=== Extracted material ===
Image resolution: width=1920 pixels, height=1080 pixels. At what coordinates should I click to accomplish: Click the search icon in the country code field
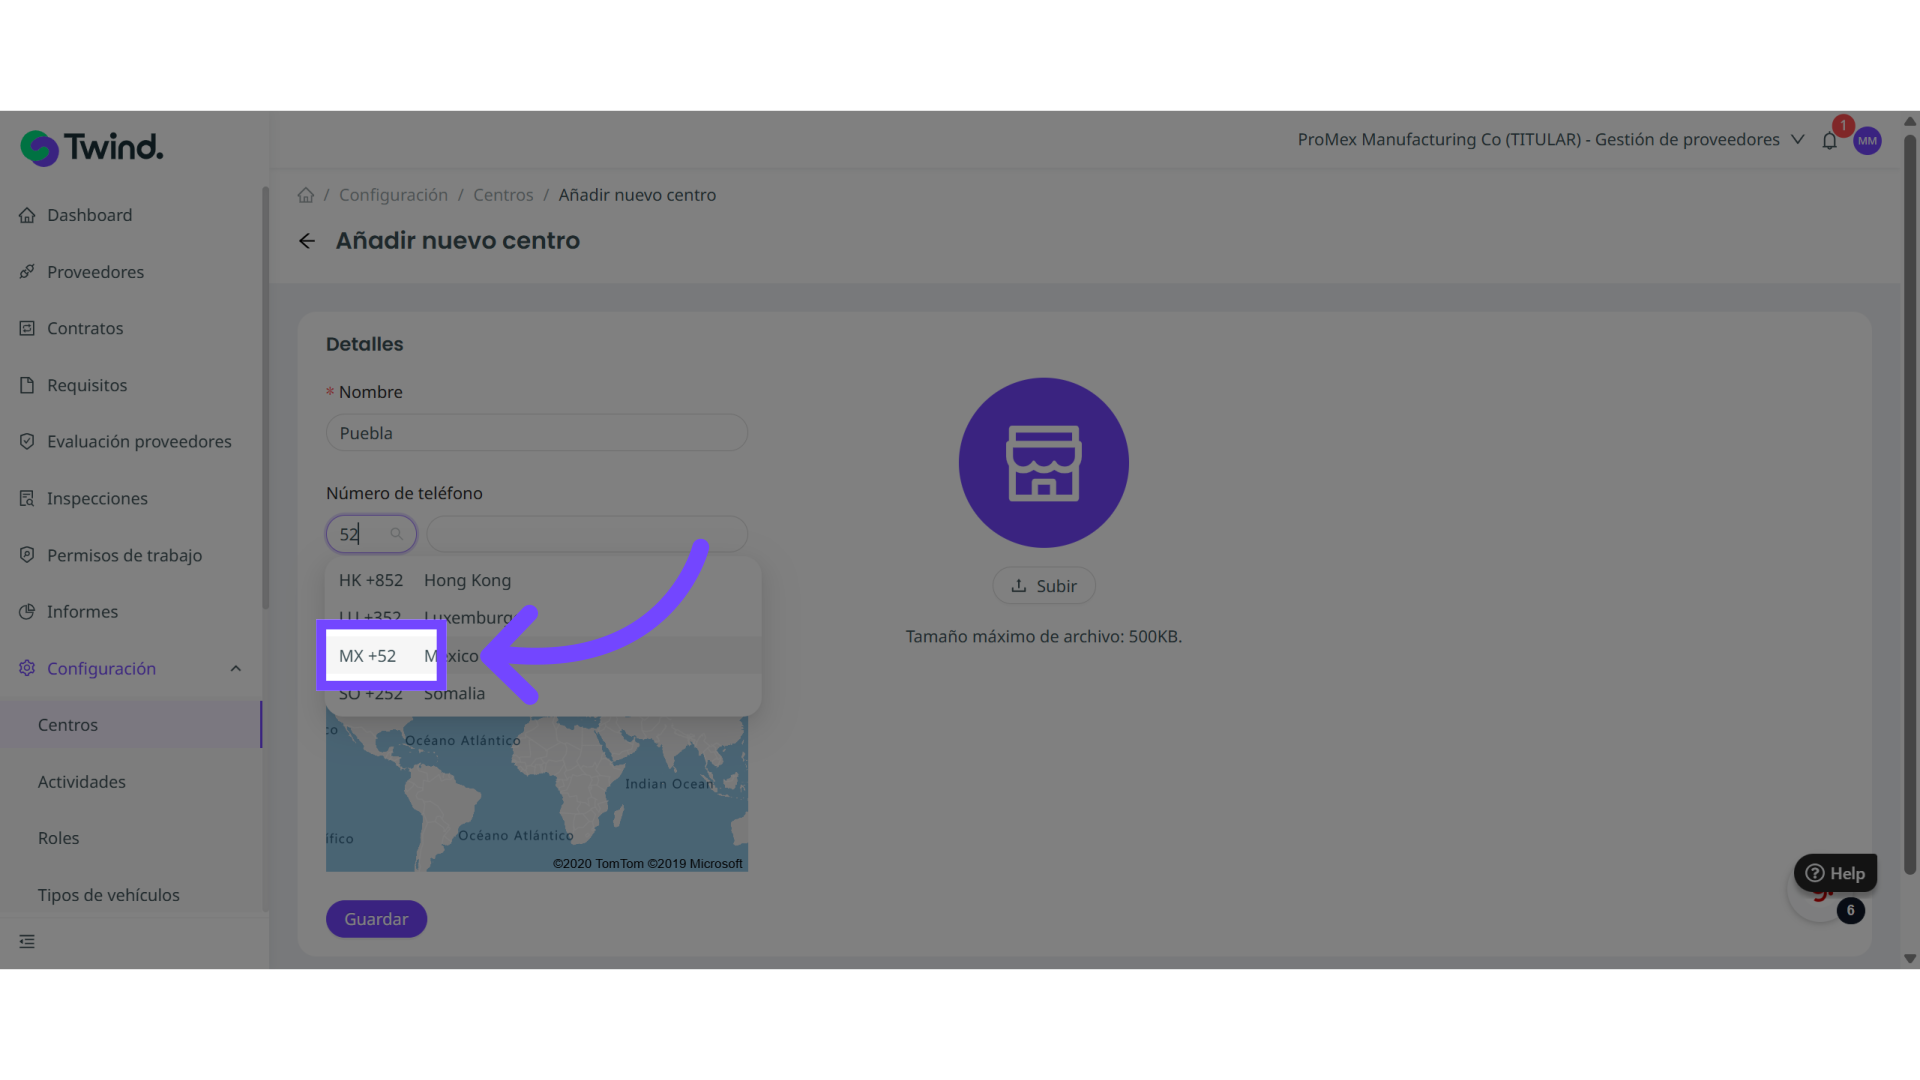point(397,534)
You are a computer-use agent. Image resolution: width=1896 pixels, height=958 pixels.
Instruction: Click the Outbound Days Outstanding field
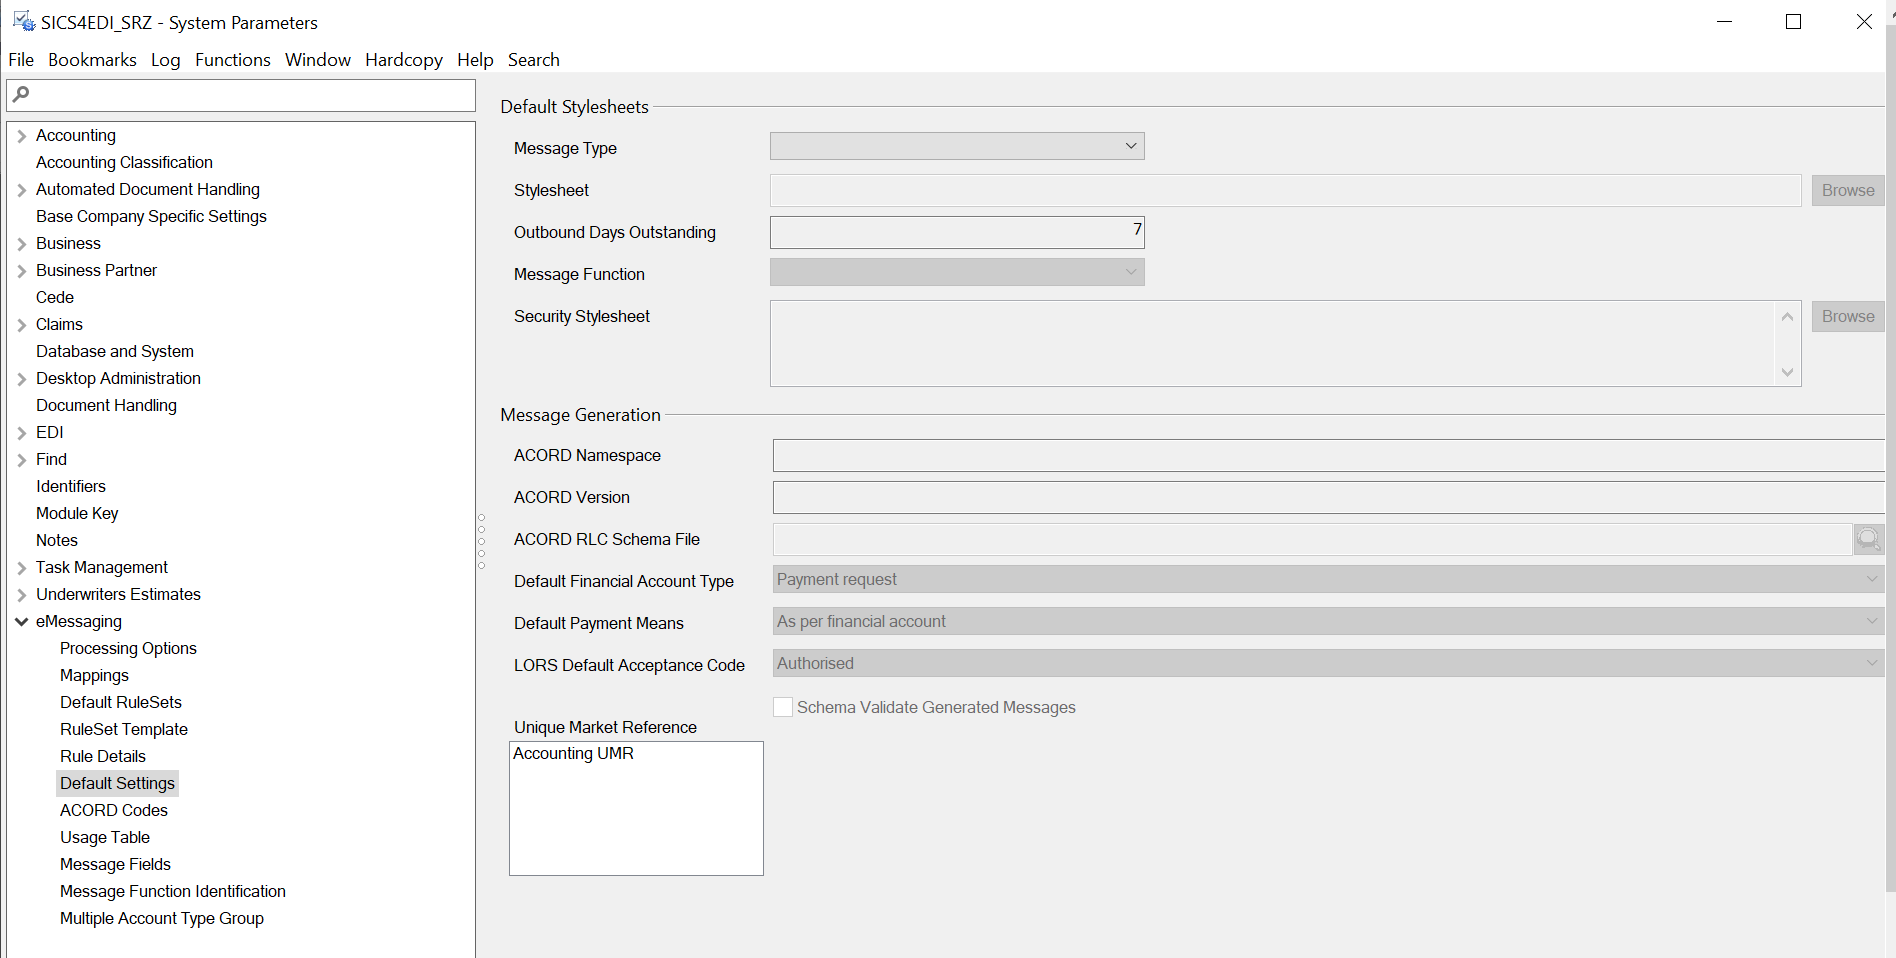pos(957,232)
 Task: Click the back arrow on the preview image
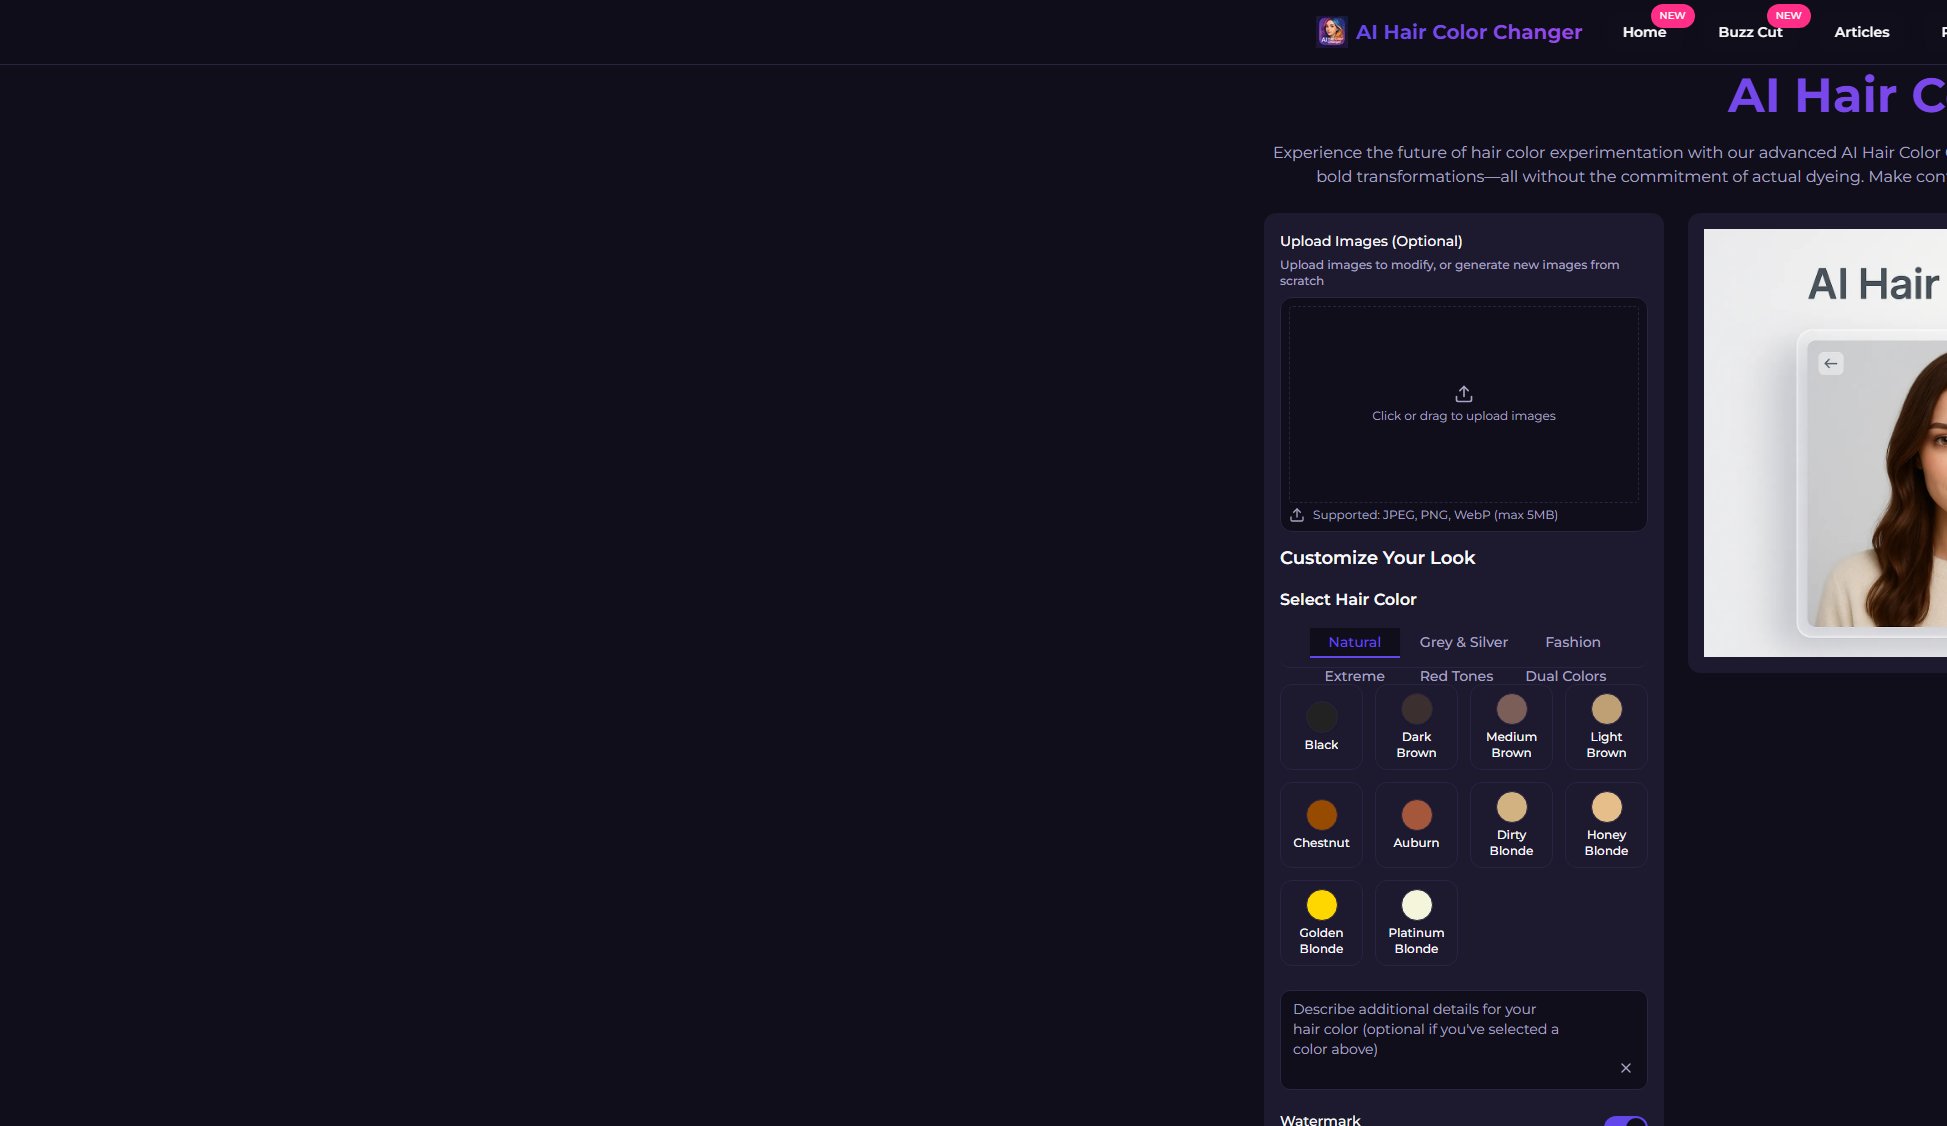click(1830, 364)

=== What is being asked ===
Output all the records, word for word, with no pictures in the copy.

=== Task response ===
Image resolution: width=1920 pixels, height=1080 pixels. At what coordinates should I click to accomplish: Click the search icon in the country code field
point(397,534)
You are a computer-use agent. Image resolution: width=1896 pixels, height=958 pixels.
Instruction: Click the Outbound Days Outstanding field
pos(957,232)
 Task: Click the back arrow on the preview image
click(1830, 364)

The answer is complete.